In order to extract the JVP from the anterior neck, the contact reflectance PPG sensor was placed at the middle inferior region. As it can be observed in Fig. 11(a), this area is highly perfused by the anterior jugular veins (AJVs) that combine into the jugular venous arch (JVA)18,19. The JVA drains into the subclavian vein (or occasionally into the external jugular vein (EJV)), which directly joins the superior vena cava further down, and ultimately the right atrium of the heart, as shown in Fig. 11(b). This venous configuration connecting the neck jugular veins in almost a straight path with the right side of the heart, allows RA pressure changes to be easily transmitted to the AJVs and JVA, in the form of the JVP.

Figure 11
figure 11

Neck venous system anatomy. (a) Superficial veins schematic of the inferior anterior region of the neck (adapted from18). (b) Schematic of the venous tree connecting the external (EJV), internal (IJV) and anterior (AJVs) jugular veins to the right atrium of the heart.

But the JVP is only noticeable in this area of interest, when the participant’s body is in recumbent or supine positions15. For this reason, experiments were carried out with participants lying down. Blood then concentrates more in the central venous compartment as a result of being less influenced by the gravitational pull, and hence, the JVP can be better observed in the neck venous system.

Another key feature that makes the frontal neck suitable for reflectance contact PPG sensing is the absence of thick tissues preventing the penetration of light. Neither the sternocleidomastoid nor the platysma superficial muscle cover the central lower area along the midline. On the contrary, the AJVs appear exposed in front of the infrahyoid muscles, and accessible superficially as they pierce the investing fascia18. Moreover, the skin thickness of the anterior neck is narrower than for the anterior-lateral regions20. In addition, the inferior part, is the thinnest compared to the middle and superior neck regions. These anatomical properties facilitate the light to easily reach the subcutaneous plexus.

Neck JVP and finger PPG signals correlation analysis

In order to measure the correlation in the time-frequency plane between the neck JVP and finger ground-truth PPG signals the magnitude-squared wavelet coherence was used. It was computed using the analytic Morlet wavelet over logarithmic scales, with a default value of 12 voices per octave. For two signals x and y, it is defined as:

$$WCoherenc{e}_{xy}^{2}(f)=\frac{|{C}_{xy}(f){|}^{2}}{{C}_{xx}(f){C}_{yy}(f)}=\frac{|s({C}_{x}^{\ast }(a,b){C}_{y}(a,b)){|}^{2}}{s(|({C}_{y}(a,b){|}^{2})s(|({C}_{y}(a,b){|}^{2})}$$
(1)

where, Cxy(f) denotes the wavelet cross-spectrum between x and y, and Cxx(f) and Cyy(f) the wavelet auto-spectra of x and y respectively. Cx(ab) and Cy(ab) refer to the continuous wavelet transforms of x and y at scales a and positions b. s(·) represents the smoothing operator in time and scale, and * the complex conjugate.

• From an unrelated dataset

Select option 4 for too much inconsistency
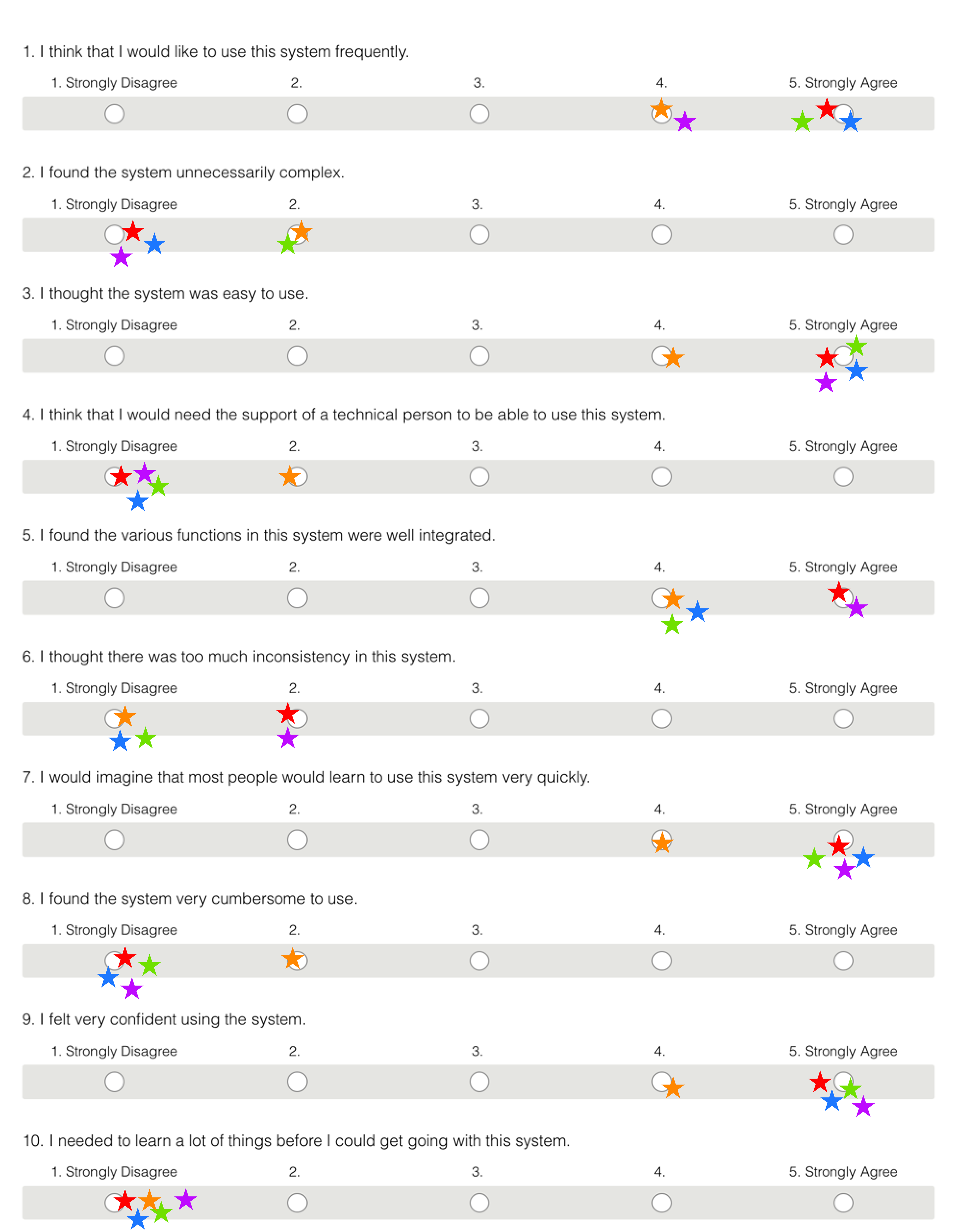This screenshot has height=1232, width=956. click(661, 719)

The magnitude-squared wavelet coherence values range from 0 to 1, i.e. from low to high correlation. The phase of the wavelet cross-spectrum values were also extracted to inspect the relative lag between the neck JVP and finger PPG signals.

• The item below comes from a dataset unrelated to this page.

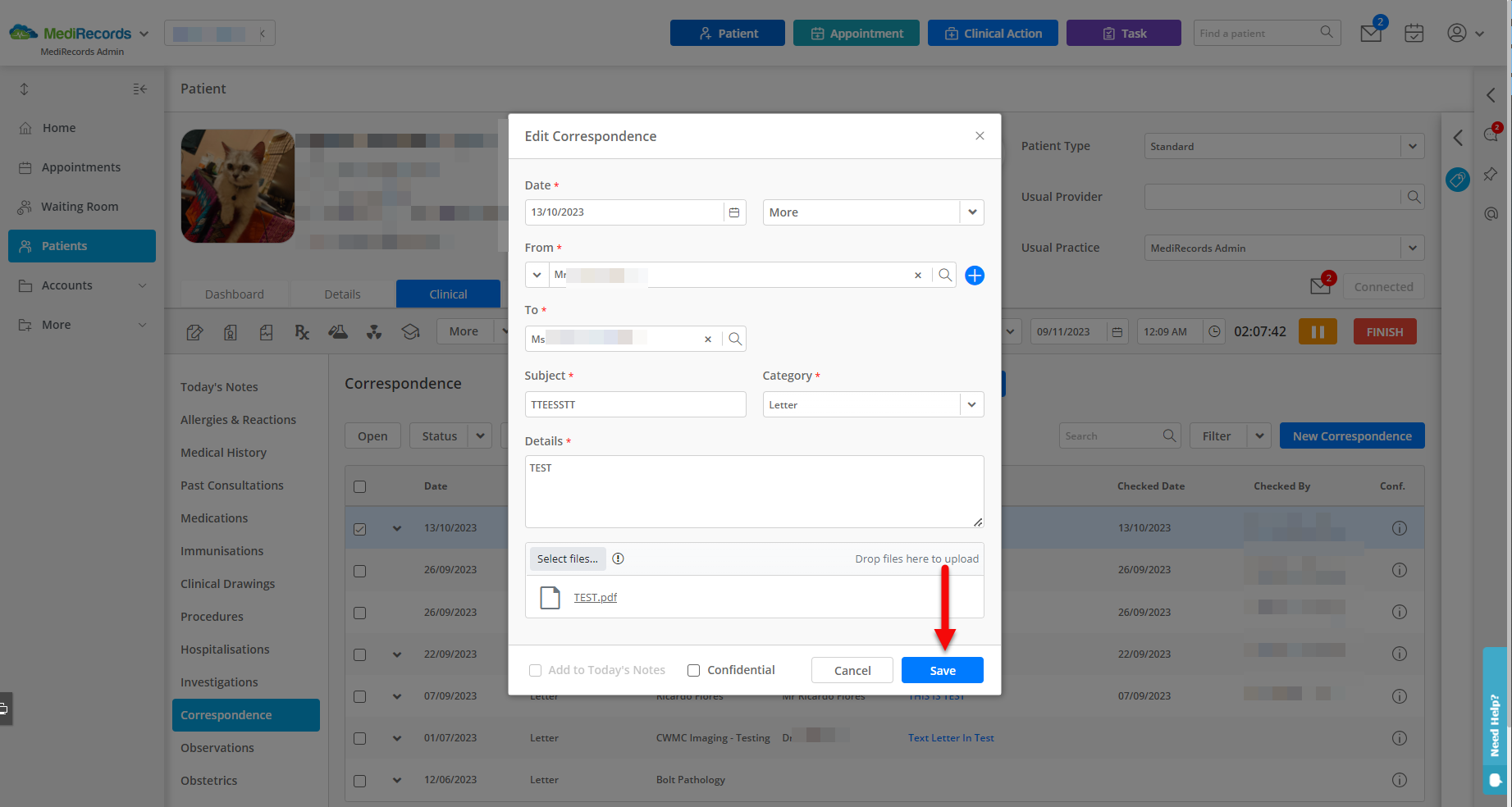Image resolution: width=1512 pixels, height=807 pixels.
Task: Open the mail inbox icon in header
Action: (x=1371, y=34)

Neck JVP waveforms annotations and averaging

For each subject, signals segments of 5 seconds duration were selected. JVP signals were manually annotated by marking the characteristic (a, c, v) waves, as well as the onset of each JVP pulse corresponding to the trough before each v wave. The main peaks of the ECG (R) and arterial finger PPG (S) were also identified for reference.

Average time differences between ECG, PPG peaks and JVP waves were calculated for 5-cycles. Each JVP cycle (i.e. v-v interval) was defined as the duration between two subsequent onsets (O), and was used to normalize the distances between waves. This was done similarly to Lam Po Tang et al.16, for the sake of comparison.

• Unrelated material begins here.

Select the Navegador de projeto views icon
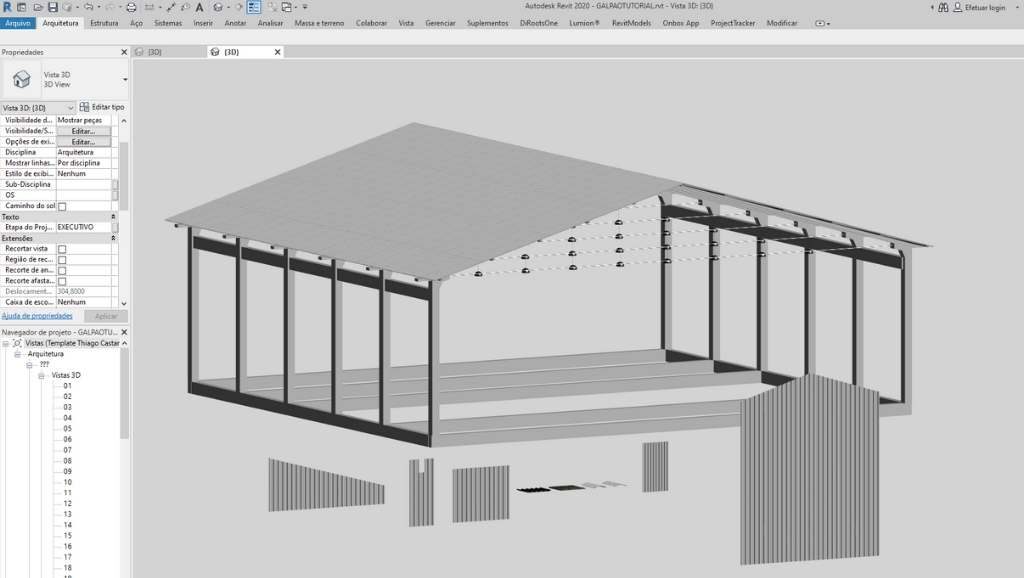The height and width of the screenshot is (578, 1024). pos(15,342)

Using the whole duration of the recording (60 s), average JVP pulse shapes were obtained for each subject. For that, the automatic algorithm previously presented in17, was applied to perform segmentation, alignment and averaging with a quality correction stage, of JVP pulses. The average waveforms were annotated, after being normalized in amplitude and in time (by the average pulse duration), for inter-subjects comparison.